Your home is an investment you can use for financial purposes in the future. For example, some seniors 62 and older take out reverse mortgages, while others take out home loans.
But you may find that you need access to extra financing during specific scenarios. That could mean your best option is a Home Equity Line of Credit, or HELOC.
What is a Home Equity Line of Credit?
HELOCs are a hybrid between home equity loans (lump sums paid to you for the value of your property) and a credit card. They provide you with a line of credit related directly to your home equity that you can access to make purchases.
Like credit cards, the borrower has a specific limit (related to their home equity) and pays interest on any payments until they are paid back. Unlike credit cards, however, the average HELOC interest rate is often under 5% depending on FICO score and the amount borrowed, meaning that the borrowed amount is easier to pay back.
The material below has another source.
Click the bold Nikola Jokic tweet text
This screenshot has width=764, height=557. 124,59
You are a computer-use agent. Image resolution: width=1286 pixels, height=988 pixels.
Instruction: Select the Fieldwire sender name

The Worst Ways to Use Home Equity Lines of Credit
Before we discuss some of the best ways to use HELOC, let’s talk about some of the worst ways. While a HELOC can be immensely valuable, it should not be used for:
- Living outside your means
- Spending on items with a lower interest rate loan (eg, cars, school loans)
- Putting cash in other investments
Your HELOC is still a form of debt. It should be used sparingly, only when you need it, and – like credit cards – only when you are ready to pay it back.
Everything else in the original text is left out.